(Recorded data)
* * * *
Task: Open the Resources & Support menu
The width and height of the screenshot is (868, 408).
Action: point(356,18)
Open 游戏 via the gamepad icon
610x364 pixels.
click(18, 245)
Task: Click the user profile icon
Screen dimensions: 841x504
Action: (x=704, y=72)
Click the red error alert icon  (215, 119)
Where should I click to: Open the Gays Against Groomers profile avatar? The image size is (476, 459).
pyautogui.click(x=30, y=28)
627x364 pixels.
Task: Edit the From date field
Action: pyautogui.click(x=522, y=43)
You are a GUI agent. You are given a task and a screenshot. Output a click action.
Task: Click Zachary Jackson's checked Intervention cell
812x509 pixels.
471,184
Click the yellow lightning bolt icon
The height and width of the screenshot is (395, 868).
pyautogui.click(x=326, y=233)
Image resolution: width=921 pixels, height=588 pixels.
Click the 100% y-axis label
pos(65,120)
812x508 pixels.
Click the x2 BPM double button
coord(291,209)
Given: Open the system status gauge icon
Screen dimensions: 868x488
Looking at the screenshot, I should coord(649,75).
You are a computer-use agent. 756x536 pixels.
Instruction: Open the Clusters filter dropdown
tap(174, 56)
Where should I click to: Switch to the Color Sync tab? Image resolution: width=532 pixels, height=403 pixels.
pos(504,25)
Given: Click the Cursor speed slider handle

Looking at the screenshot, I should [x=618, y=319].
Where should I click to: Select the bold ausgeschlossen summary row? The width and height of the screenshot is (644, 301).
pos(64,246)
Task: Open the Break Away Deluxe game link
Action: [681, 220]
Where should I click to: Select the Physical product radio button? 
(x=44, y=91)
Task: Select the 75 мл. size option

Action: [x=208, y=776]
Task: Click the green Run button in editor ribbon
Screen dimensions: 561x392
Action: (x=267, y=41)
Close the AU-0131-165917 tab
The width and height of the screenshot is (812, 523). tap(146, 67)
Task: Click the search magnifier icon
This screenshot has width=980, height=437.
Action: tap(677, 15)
* * * *
THE PROBLEM
In the entries above, identify every line with the word "agent". Copy those lines.

RESULT OF THIS EXERCISE
You are a GUI agent. You are given a task and a screenshot. Output a click action.
You are a computer-use agent. 756x536 pixels.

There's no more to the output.